● Selection:
━━━━━━━━━━━━━━━━━━━━━━━━━━━━━━

Note that you can also view extended data specific to the pump by entering a number for the "Report Period" attribute of the pump properties. For example, entering a value of 10 would mean that extended data will be reported every 10 time steps. To view this, open the Transient Results Viewer and go to the Extended Node Data tab. Certain element types have available extended data, including pumps. Select the pump and the available attribute (in this case Speed), and you can see how the pump speed will change with time.

You can also view results in a report by going to Report > Transient Analysis Reports > Transient Analysis Detailed Report. At the very bottom of this text report, you will see the table of flow, speed, upstream and downstream head:

  

Modeling a pump startup followed by shutdown, or shutdown followed by startup

To model a pump start-up followed by a shut down, follow the same steps above, but configure your transient operating rule to drop the multiplier back down to zero at the time when the pump shuts down (after some delay). Details on the steps can be found here:

Modeling a pump startup and shutdown transient event in the same simulation

Why is the Transient Simulation not Settling Exactly on the Nominal Head/Flow I entered?

━━━━━━━━━━━━━━━━━━━━━━━━━━━━━━

● Data supplied:
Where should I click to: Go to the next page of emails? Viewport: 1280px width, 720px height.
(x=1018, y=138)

━━━━━━━━━━━━━━━━━━━━━━━━━━━━━━

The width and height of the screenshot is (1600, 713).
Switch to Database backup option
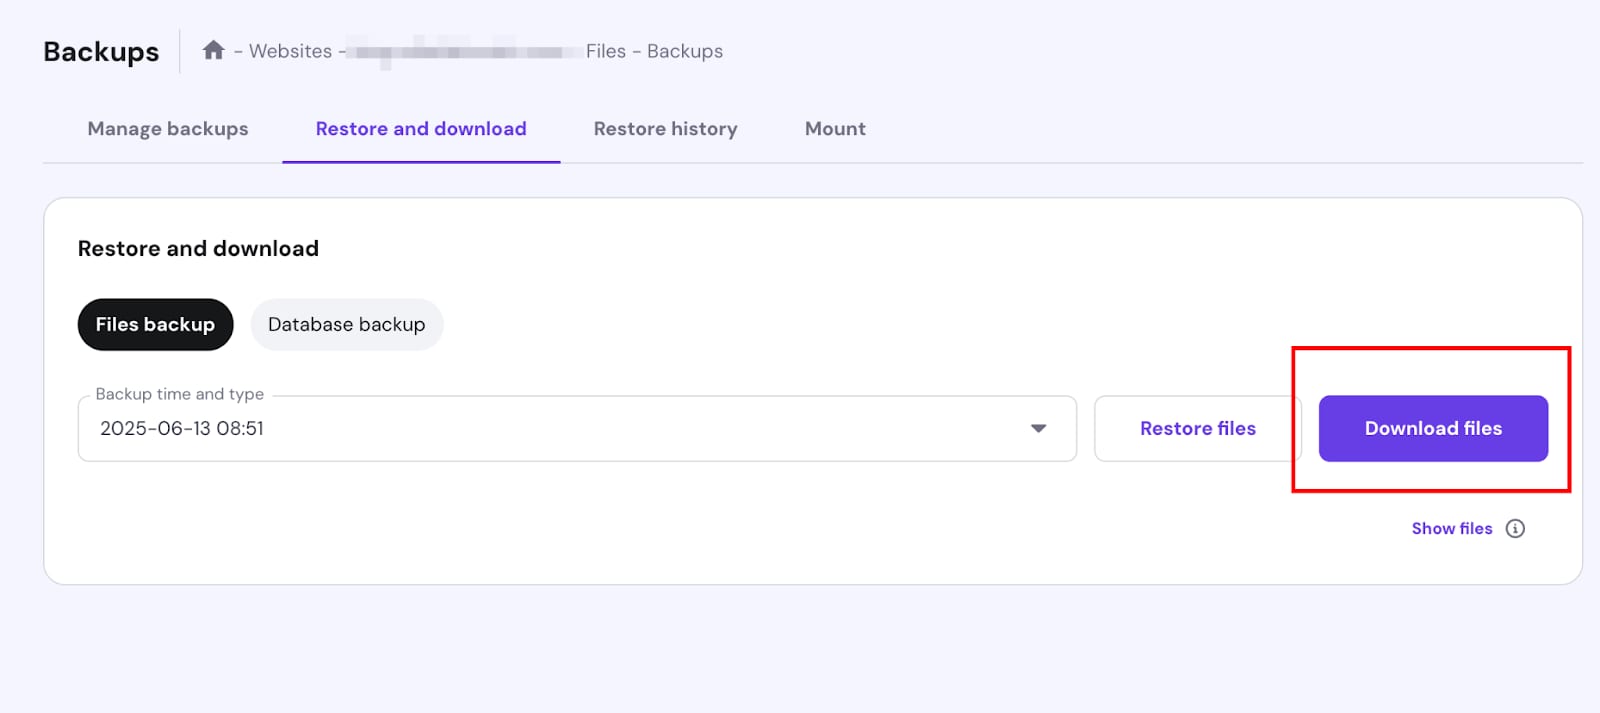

━━━━━━━━━━━━━━━━━━━━━━━━━━━━━━

In the text on pump transient results, what happens when 10 is entered for the "Report Period" attribute?

● Task response: Extended data will be reported every 10 time steps.